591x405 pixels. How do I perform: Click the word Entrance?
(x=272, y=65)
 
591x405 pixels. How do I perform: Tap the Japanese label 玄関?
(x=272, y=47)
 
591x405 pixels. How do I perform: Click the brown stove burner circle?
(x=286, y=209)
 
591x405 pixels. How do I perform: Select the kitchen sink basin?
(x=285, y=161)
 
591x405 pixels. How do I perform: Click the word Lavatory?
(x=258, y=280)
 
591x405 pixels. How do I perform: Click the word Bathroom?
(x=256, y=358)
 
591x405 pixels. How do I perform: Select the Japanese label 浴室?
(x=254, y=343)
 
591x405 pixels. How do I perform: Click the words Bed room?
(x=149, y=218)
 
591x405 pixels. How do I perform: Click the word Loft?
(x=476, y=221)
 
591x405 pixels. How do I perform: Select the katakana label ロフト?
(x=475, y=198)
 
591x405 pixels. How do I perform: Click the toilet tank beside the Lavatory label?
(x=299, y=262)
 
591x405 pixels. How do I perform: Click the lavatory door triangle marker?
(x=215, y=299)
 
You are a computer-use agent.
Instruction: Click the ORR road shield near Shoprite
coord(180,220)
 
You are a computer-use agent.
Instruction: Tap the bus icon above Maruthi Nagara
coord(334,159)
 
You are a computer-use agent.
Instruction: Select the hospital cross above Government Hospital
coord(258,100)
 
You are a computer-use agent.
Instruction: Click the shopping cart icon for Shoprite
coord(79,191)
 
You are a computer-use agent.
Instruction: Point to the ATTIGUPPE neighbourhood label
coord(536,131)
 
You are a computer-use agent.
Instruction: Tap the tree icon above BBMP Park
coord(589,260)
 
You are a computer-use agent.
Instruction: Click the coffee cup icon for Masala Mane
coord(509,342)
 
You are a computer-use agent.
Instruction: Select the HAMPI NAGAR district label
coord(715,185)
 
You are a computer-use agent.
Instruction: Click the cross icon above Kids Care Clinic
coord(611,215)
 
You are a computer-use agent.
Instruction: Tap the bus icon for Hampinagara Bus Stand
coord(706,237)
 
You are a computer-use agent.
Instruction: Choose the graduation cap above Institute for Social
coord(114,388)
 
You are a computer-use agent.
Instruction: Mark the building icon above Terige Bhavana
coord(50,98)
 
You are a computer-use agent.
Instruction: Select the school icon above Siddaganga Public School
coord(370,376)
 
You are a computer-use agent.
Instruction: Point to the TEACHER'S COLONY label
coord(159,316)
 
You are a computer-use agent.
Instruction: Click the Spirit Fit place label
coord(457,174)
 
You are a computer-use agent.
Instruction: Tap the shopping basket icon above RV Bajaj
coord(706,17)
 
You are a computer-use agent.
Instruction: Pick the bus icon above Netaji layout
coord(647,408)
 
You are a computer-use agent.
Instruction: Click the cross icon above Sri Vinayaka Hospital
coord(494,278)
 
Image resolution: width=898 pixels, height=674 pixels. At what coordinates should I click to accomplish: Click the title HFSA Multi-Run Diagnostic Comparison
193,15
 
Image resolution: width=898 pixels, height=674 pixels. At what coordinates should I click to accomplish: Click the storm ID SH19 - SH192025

|---|

▶ **Written problem**: Change every "bus icon" in the lines above to "bus symbol" and reproduce them with nothing else altered.

▶ **Solution to the problem**:
591x405 pixels. How do I perform: Click the word Entrance?
(x=272, y=65)
 
591x405 pixels. How do I perform: Tap the Japanese label 玄関?
(x=272, y=47)
 
591x405 pixels. How do I perform: Click the brown stove burner circle?
(x=286, y=209)
 
591x405 pixels. How do I perform: Select the kitchen sink basin?
(x=285, y=161)
 
591x405 pixels. How do I perform: Click the word Lavatory?
(x=258, y=280)
 
591x405 pixels. How do I perform: Click the word Bathroom?
(x=256, y=358)
 
591x405 pixels. How do I perform: Select the Japanese label 浴室?
(x=254, y=343)
 
591x405 pixels. How do I perform: Click the words Bed room?
(x=149, y=218)
 
591x405 pixels. How do I perform: Click the word Loft?
(x=476, y=221)
 
591x405 pixels. How do I perform: Select the katakana label ロフト?
(x=475, y=198)
 
591x405 pixels. How do I perform: Click the toilet tank beside the Lavatory label?
(x=299, y=262)
 
591x405 pixels. How do I perform: Click the lavatory door triangle marker?
(x=215, y=299)
 
You are a computer-use agent.
Instruction: Click the ORR road shield near Shoprite
coord(180,220)
 
You are a computer-use agent.
Instruction: Tap the bus symbol above Maruthi Nagara
coord(334,159)
 
You are a computer-use agent.
Instruction: Select the hospital cross above Government Hospital
coord(258,100)
 
You are a computer-use agent.
Instruction: Click the shopping cart icon for Shoprite
coord(79,191)
 
You are a computer-use agent.
Instruction: Point to the ATTIGUPPE neighbourhood label
coord(536,131)
 
You are a computer-use agent.
Instruction: Tap the tree icon above BBMP Park
coord(589,260)
 
You are a computer-use agent.
Instruction: Click the coffee cup icon for Masala Mane
coord(509,342)
 
You are a computer-use agent.
Instruction: Select the HAMPI NAGAR district label
coord(715,185)
 
You are a computer-use agent.
Instruction: Click the cross icon above Kids Care Clinic
coord(611,215)
 
You are a computer-use agent.
Instruction: Tap the bus symbol for Hampinagara Bus Stand
coord(706,237)
 
You are a computer-use agent.
Instruction: Choose the graduation cap above Institute for Social
coord(114,388)
 
You are a computer-use agent.
Instruction: Mark the building icon above Terige Bhavana
coord(50,98)
 
You are a computer-use agent.
Instruction: Select the school icon above Siddaganga Public School
coord(370,376)
 
You are a computer-use agent.
Instruction: Point to the TEACHER'S COLONY label
coord(159,316)
 
You are a computer-use agent.
Instruction: Click the Spirit Fit place label
coord(457,174)
 
You are a computer-use agent.
Instruction: Tap the shopping basket icon above RV Bajaj
coord(706,17)
 
You are a computer-use agent.
Instruction: Pick the bus symbol above Netaji layout
coord(647,408)
 
You are a computer-use agent.
Instruction: Click the cross icon above Sri Vinayaka Hospital
coord(494,278)
 
Image resolution: width=898 pixels, height=674 pixels. At what coordinates should I click to accomplish: Click the title HFSA Multi-Run Diagnostic Comparison
193,15
 
Image resolution: width=898 pixels, height=674 pixels. At what coordinates should I click to accomplish: Click the storm ID SH19 - SH192025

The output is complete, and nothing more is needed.